Vectorized way of calculating row-wise dot product two matrices with Scipy

Question 1

Check out numpy.einsum for another method:

In [52]: a
Out[52]: 
array([[1, 2, 3],
       [3, 4, 5]])

In [53]: b
Out[53]: 
array([[1, 2, 3],
       [1, 2, 3]])

In [54]: einsum('ij,ij->i', a, b)
Out[54]: array([14, 26])

Looks like einsum is a bit faster than inner1d:

In [94]: %timeit inner1d(a,b)
1000000 loops, best of 3: 1.8 us per loop

In [95]: %timeit einsum('ij,ij->i', a, b)
1000000 loops, best of 3: 1.6 us per loop

In [96]: a = random.randn(10, 100)

In [97]: b = random.randn(10, 100)

In [98]: %timeit inner1d(a,b)
100000 loops, best of 3: 2.89 us per loop

In [99]: %timeit einsum('ij,ij->i', a, b)
100000 loops, best of 3: 2.03 us per loop

Note: NumPy is constantly evolving and improving; the relative performance of the functions shown above has probably changed over the years. If performance is important to you, run your own tests with the version of NumPy that you will be using.

Question 2

Straightforward way to do that is:

import numpy as np
a=np.array([[1,2,3],[3,4,5]])
b=np.array([[1,2,3],[1,2,3]])
np.sum(a*b, axis=1)

which avoids the python loop and is faster in cases like:

def npsumdot(x, y):
    return np.sum(x*y, axis=1)

def loopdot(x, y):
    result = np.empty((x.shape[0]))
    for i in range(x.shape[0]):
        result[i] = np.dot(x[i], y[i])
    return result

timeit npsumdot(np.random.rand(500000,50),np.random.rand(500000,50))
# 1 loops, best of 3: 861 ms per loop
timeit loopdot(np.random.rand(500000,50),np.random.rand(500000,50))
# 1 loops, best of 3: 1.58 s per loop

Question 3

Played around with this and found inner1d the fastest. That function however is internal, so a more robust approach is to use

numpy.einsum("ij,ij->i", a, b)

Even better is to align your memory such that the summation happens in the first dimension, e.g.,

a = numpy.random.rand(3, n)
b = numpy.random.rand(3, n)

numpy.einsum("ij,ij->j", a, b)

For 10 ** 3 <= n <= 10 ** 6, this is the fastest method, and up to twice as fast as its untransposed equivalent. The maximum occurs when the level-2 cache is maxed out, at about 2 * 10 ** 4.

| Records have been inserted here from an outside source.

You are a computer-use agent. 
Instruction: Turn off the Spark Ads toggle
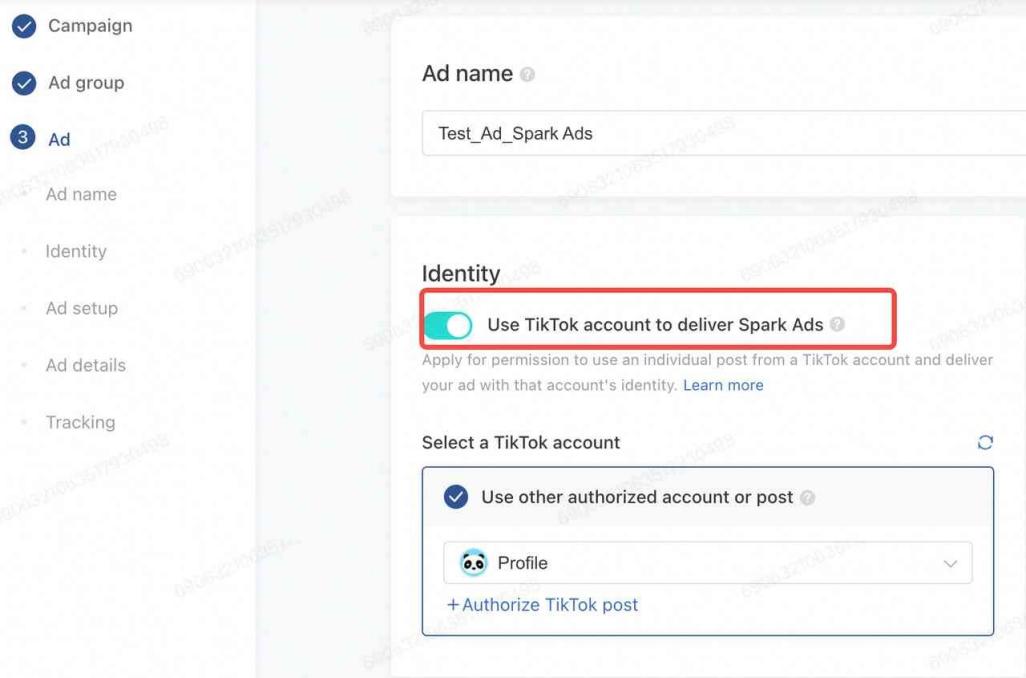[x=448, y=325]
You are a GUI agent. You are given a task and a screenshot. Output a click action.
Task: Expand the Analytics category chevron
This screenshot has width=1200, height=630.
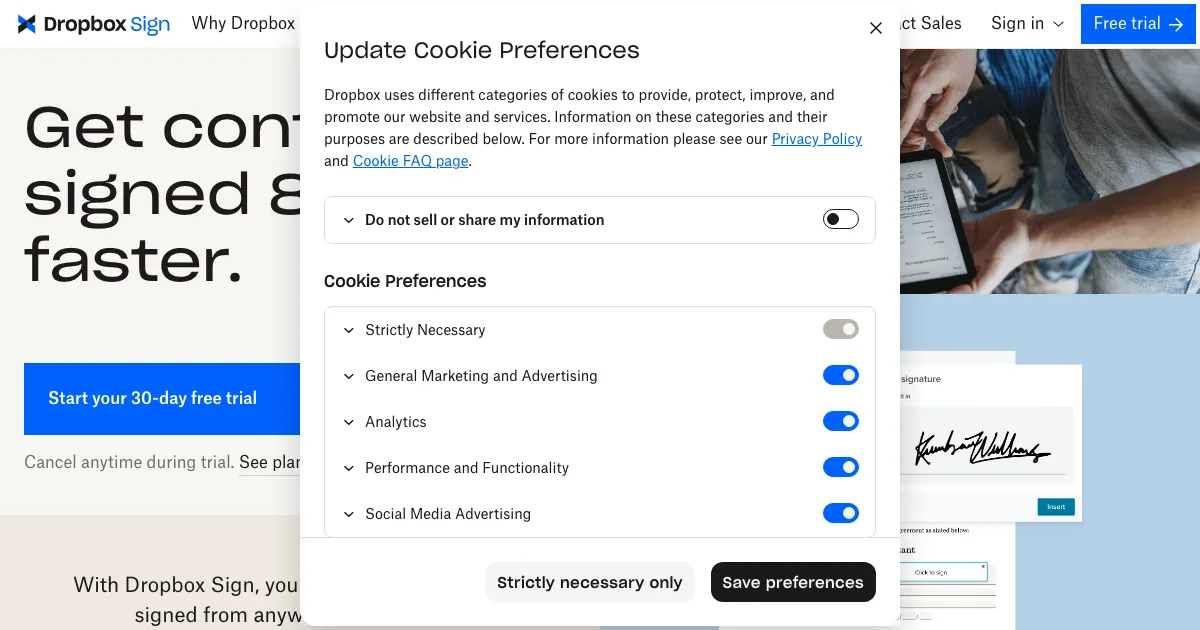(x=349, y=422)
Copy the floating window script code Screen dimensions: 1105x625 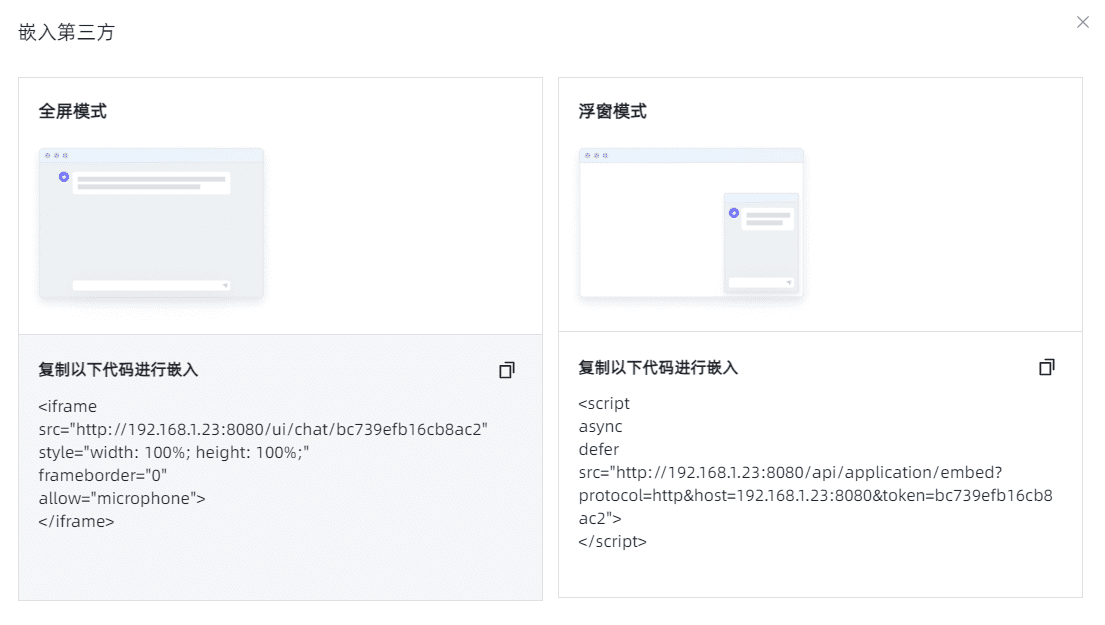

Note also that the transposed summation is much faster than its untransposed equivalent.

The plot was created with perfplot (a small project of mine)

import numpy
from numpy.core.umath_tests import inner1d
import perfplot


def setup(n):
    a = numpy.random.rand(n, 3)
    b = numpy.random.rand(n, 3)
    aT = numpy.ascontiguousarray(a.T)
    bT = numpy.ascontiguousarray(b.T)
    return (a, b), (aT, bT)


b = perfplot.bench(
    setup=setup,
    n_range=[2 ** k for k in range(1, 25)],
    kernels=[
        lambda data: numpy.sum(data[0][0] * data[0][1], axis=1),
        lambda data: numpy.einsum("ij, ij->i", data[0][0], data[0][1]),
        lambda data: numpy.sum(data[1][0] * data[1][1], axis=0),
        lambda data: numpy.einsum("ij, ij->j", data[1][0], data[1][1]),
        lambda data: inner1d(data[0][0], data[0][1]),
    ],
    labels=["sum", "einsum", "sum.T", "einsum.T", "inner1d"],
    xlabel="len(a), len(b)",
)

b.save("out1.png")
b.save("out2.png", relative_to=3)

Question 4

You'll do better avoiding the append, but I can't think of a way to avoid the python loop. A custom Ufunc perhaps? I don't think numpy.vectorize will help you here.

import numpy as np
a=np.array([[1,2,3],[3,4,5]])
b=np.array([[1,2,3],[1,2,3]])
result=np.empty((2,))
for i in range(2):
    result[i] = np.dot(a[i],b[i]))
print result

EDIT

Based on this answer, it looks like inner1d might work if the vectors in your real-world problem are 1D.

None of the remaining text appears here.